Extracted records:
----

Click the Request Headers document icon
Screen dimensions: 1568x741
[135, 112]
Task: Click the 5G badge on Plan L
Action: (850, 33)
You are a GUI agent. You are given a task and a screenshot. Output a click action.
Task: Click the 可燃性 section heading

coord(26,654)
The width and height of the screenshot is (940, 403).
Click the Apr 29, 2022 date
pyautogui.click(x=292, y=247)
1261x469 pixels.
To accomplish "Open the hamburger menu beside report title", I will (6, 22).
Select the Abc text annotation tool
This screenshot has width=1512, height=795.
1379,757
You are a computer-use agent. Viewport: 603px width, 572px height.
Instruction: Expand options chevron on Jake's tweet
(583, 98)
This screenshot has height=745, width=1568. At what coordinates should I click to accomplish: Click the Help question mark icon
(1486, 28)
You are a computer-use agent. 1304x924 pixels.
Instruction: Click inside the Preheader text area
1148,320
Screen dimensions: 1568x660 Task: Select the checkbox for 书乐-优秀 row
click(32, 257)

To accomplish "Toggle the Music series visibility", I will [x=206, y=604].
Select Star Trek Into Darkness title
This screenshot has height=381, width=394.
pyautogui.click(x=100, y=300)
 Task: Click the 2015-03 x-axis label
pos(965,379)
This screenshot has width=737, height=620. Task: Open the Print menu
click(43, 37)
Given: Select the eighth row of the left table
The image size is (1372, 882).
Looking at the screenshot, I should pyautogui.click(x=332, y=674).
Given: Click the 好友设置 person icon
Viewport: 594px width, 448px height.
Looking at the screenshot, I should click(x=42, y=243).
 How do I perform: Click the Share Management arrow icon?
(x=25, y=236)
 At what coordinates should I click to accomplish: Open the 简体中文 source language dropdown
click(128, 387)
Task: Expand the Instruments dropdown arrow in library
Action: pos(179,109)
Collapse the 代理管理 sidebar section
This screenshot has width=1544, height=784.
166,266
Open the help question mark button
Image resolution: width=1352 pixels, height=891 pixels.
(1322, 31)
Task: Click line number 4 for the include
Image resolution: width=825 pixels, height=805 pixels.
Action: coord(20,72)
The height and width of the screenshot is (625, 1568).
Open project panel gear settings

----

Please give the lines of the listing above as a numbered list, omitting any blank lines.

1. Click the Request Headers document icon
2. Screen dimensions: 1568x741
3. [135, 112]
4. Task: Click the 5G badge on Plan L
5. Action: (850, 33)
6. You are a GUI agent. You are given a task and a screenshot. Output a click action.
7. Task: Click the 可燃性 section heading
8. coord(26,654)
9. The width and height of the screenshot is (940, 403).
10. Click the Apr 29, 2022 date
11. pyautogui.click(x=292, y=247)
12. 1261x469 pixels.
13. To accomplish "Open the hamburger menu beside report title", I will (6, 22).
14. Select the Abc text annotation tool
15. This screenshot has width=1512, height=795.
16. 1379,757
17. You are a computer-use agent. Viewport: 603px width, 572px height.
18. Instruction: Expand options chevron on Jake's tweet
19. (583, 98)
20. This screenshot has height=745, width=1568. At what coordinates should I click to accomplish: Click the Help question mark icon
21. (1486, 28)
22. You are a computer-use agent. 1304x924 pixels.
23. Instruction: Click inside the Preheader text area
24. 1148,320
25. Screen dimensions: 1568x660 Task: Select the checkbox for 书乐-优秀 row
26. click(32, 257)
27. To accomplish "Toggle the Music series visibility", I will [x=206, y=604].
28. Select Star Trek Into Darkness title
29. This screenshot has height=381, width=394.
30. pyautogui.click(x=100, y=300)
31.  Task: Click the 2015-03 x-axis label
32. pos(965,379)
33. This screenshot has width=737, height=620. Task: Open the Print menu
34. click(43, 37)
35. Given: Select the eighth row of the left table
36. The image size is (1372, 882).
37. Looking at the screenshot, I should pyautogui.click(x=332, y=674).
38. Given: Click the 好友设置 person icon
39. Viewport: 594px width, 448px height.
40. Looking at the screenshot, I should click(x=42, y=243).
41.  How do I perform: Click the Share Management arrow icon?
42. (x=25, y=236)
43.  At what coordinates should I click to accomplish: Open the 简体中文 source language dropdown
44. click(128, 387)
45. Task: Expand the Instruments dropdown arrow in library
46. Action: pos(179,109)
47. Collapse the 代理管理 sidebar section
48. This screenshot has width=1544, height=784.
49. 166,266
50. Open the help question mark button
51. Image resolution: width=1352 pixels, height=891 pixels.
52. (1322, 31)
53. Task: Click line number 4 for the include
54. Image resolution: width=825 pixels, height=805 pixels.
55. Action: coord(20,72)
56. The height and width of the screenshot is (625, 1568).
57. Open project panel gear settings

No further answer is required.